At Horizons ETFs, we are committed to creating innovative solutions that strive to meet the needs of all investors. Part of that means structuring our products in a way that contemplates all of the fees and expenses previously mentioned – and providing investors with options that mitigate as many of these costs as possible. Examples of this include our recently launched low-cost1 ETF portfolio ETFs, the Horizons Conservative TRI ETF Portfolio (HCON) and the Horizons Balanced TRI ETF Portfolio (HBAL), which have no direct management fees.

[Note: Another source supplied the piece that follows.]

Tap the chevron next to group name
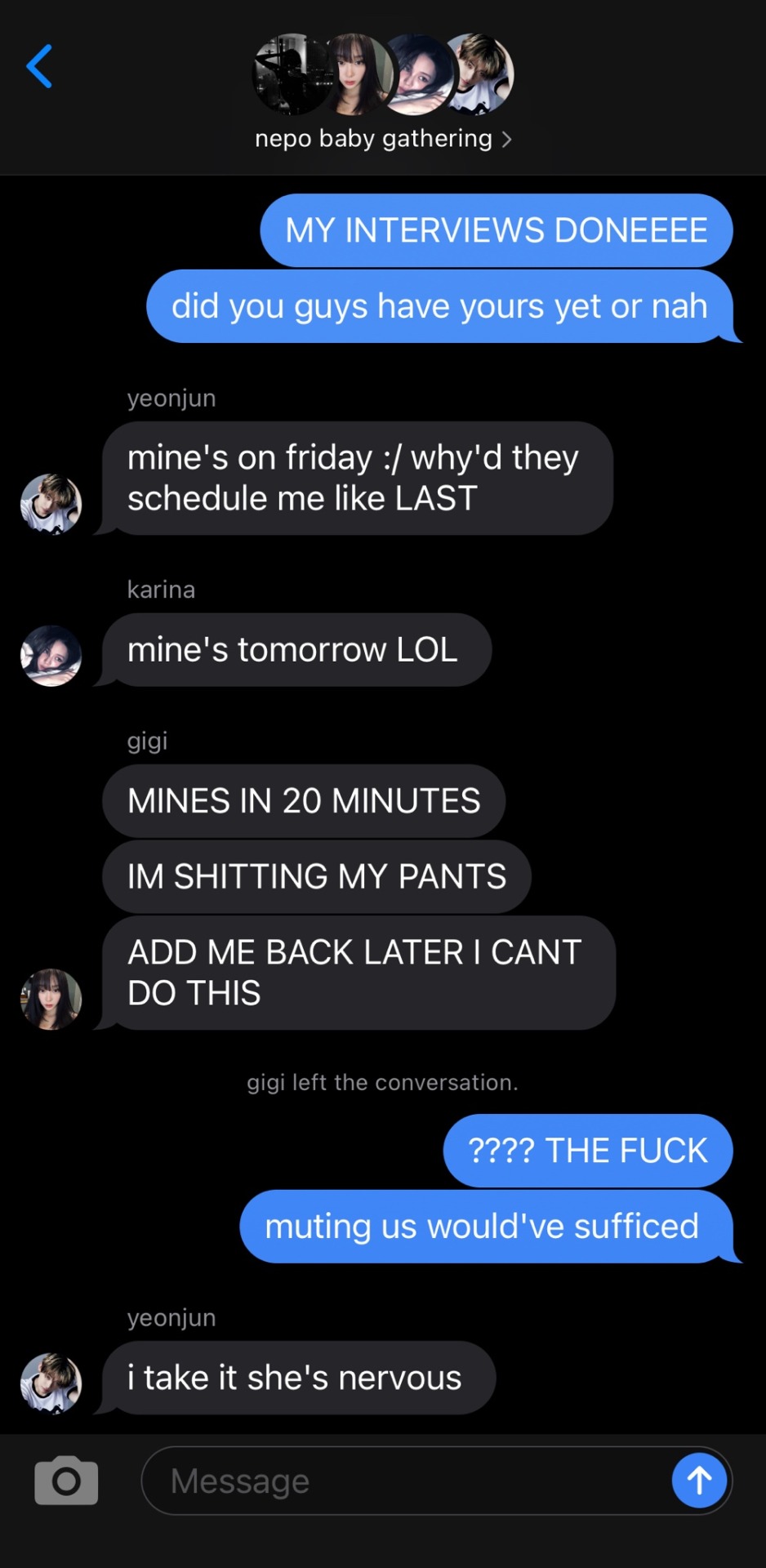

We’re proud to be the first ETF provider in Canada to not charge a direct management fee, but it’s important to note that these ETFs are subject to the fees and expenses of the underlying ETFs they hold, up to a maximum MER of 0.17% for HCON and 0.18% for HBAL. These ETFs are not free, but we believe that when you factor in all of the costs discussed above, these might be the lowest-cost ETF portfolio solutions in Canada.
What is the lowest cost ETF? The answer is not simple. It’s important to look at a range of costs associated with an investment in an ETF and find the index solutions that offer the lowest cost exposure for your portfolio needs.
1 Source: Morningstar. Maximum MER of HBAL and HCON is lower than all December 31, 2017, MERs of conventional retail offered Canadian mutual fund classes.
The views/opinions expressed herein may not necessarily be the views of Horizons ETFs Management (Canada) Inc. All comments, opinions and views expressed are of a general nature and should not be considered as advice to purchase or to sell mentioned securities. Before making any investment decision, please consult your investment advisor or advisors.